Я это воспринял настолько серьезно, что почти каждый день на полчаса ходил в бильярд на углу и оставался за ширмой в швейной мастерской с его подружками всех мастей, и никогда с одной и той же. Это был период неразумных поступков, которые, казалось, подтверждали клинический диагноз Абелардо, потому что на следующий год я вернулся в колледж в здравом уме.
Никогда я не забуду радости, с которой меня приняли обратно в колледже Святого Иосифа, и восхищения, с которым славили пилюли моего отца. На этот раз мне пришлось жить не у Вальдебланкесов, которые уже не помещались в своем доме из-за рождения второго сына, а в доме дона Эльесера Гарсиа, родного брата моей бабушки со стороны отца, известного своей добротой и честностью. Он проработал в банке до пенсионного возраста, и что больше всего меня потрясло, так это его извечная страсть к английскому языку. Он его учил на протяжении всей своей жизни с рассвета и допоздна, произнося нараспев упражнения очень хорошим голосом и с хорошим произношением до тех пор, пока ему позволял это возраст. В праздничные дни он ходил в порт охотиться на туристов, чтобы поговорить с ними, и он достиг того, что овладел английским, почти как испанским, но застенчивость мешала ему говорить на нем с кем-нибудь из знакомых. Три сына, все старше меня, и его дочь Валентина так никогда и не смогли услышать его английскую речь. Через Валентину, которая была моей большой подругой и вдохновенной читательницей, я открыл существование движения «Песок и Небо», образованного группой молодых поэтов, которые намеревались обновить поэзию карибского побережья, вдохновляясь примером Пабло Неруды. На самом деле, они были местным повторением группы «Камень и Небо», которая царила в те годы в поэтических кафе Боготы и в литературных приложениях, руководимых Эдуардо Каррансой при поддержке испанца Хуана Района Хименеса, со здоровой решимостью расчистить опавшие листья XIX века. Их было не более полудюжины, едва вышедших из подросткового возраста, но они ворвались с такой силой в литературные приложения побережья, что стали восприниматься как поэты с серьезным будущим.
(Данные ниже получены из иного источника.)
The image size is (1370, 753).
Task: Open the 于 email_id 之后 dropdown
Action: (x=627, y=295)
Предводителя «Песка и Неба», примерно двадцати двух лет, звали Сесар Аугусто дель Валье, он внес свой новаторский порыв не только в темы и чувства, но также и в правописание и грамматические законы своих стихов. Пуристам он показался еретиком, академикам — глупцом, а классики его посчитали бесноватым безумцем. Правдой тем не менее было то, что вопреки своей принадлежности к группе он, как и Неруда, был неисправимым романтиком.
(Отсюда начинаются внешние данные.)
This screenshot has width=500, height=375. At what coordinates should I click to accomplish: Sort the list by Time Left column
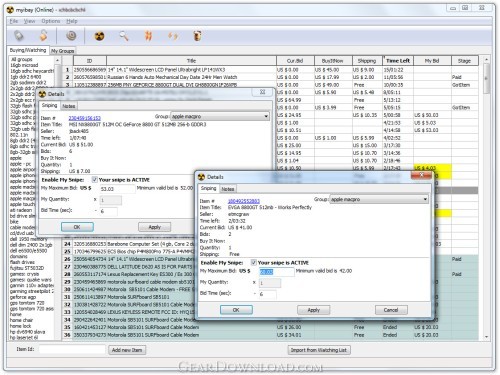[398, 61]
Моя двоюродная сестра Валентина в одно воскресенье привела меня в дом, где Сесар жил со своими родителями, в районе Сан-Роке, самом разгульном в городе. Он был крепок костью, смуглый и тощий, с большими кроличьими зубами и взъерошенной шевелюрой поэтов его времени. И к тому же гуляка праздный и без гроша. Его дом, бедного сословия, был завален книгами настолько, что, казалось, еще одна просто не поместится там. Его отец был человеком серьезным и скорее грустным, с видом служащего на пенсии и казался страдающим от бесплодного призвания его сына. Его мать меня радушно приняла с определенным состраданием к чьему-то сыну, измученному тем же злом, которое заставляло ее так плакать из-за собственного дитя.
Этот дом был для меня открытием некоего мира, который, возможно, я чувствовал интуитивно в мои четырнадцать лет, но никогда не представлял, до какой степени. С того первого дня я стал его самым постоянным посетителем, и я отнимал столько времени у поэта, что сегодня я все еще не могу объяснить, как он мог выносить меня. Я пришел к мысли, что он использовал меня для практического воплощения своих литературных теорий, возможно, произвольных, но ослепительных, с собеседником изумленным, но безобидным. Он мне давал на время поэтические сборники, о которых я никогда не слышал, и я их обсуждал с ним без малейшего понимания собственной дерзости. Особенно что касается Неруды, чью «Поэму двадцать» я выучил наизусть, чтобы вывести из себя кого-нибудь из иезуитов, которые не могли пройти по этим топям поэзии. В те дни культурная среда города переполошилась из-за поэмы Мейры Дельмар в Картахене де Икдиас, которая захватила все слои общества побережья. Мастерство произношения и звучание голоса, которым мне ее прочитал Сесар дель Валье, были такими, что я ее запомнил наизусть со второго раза.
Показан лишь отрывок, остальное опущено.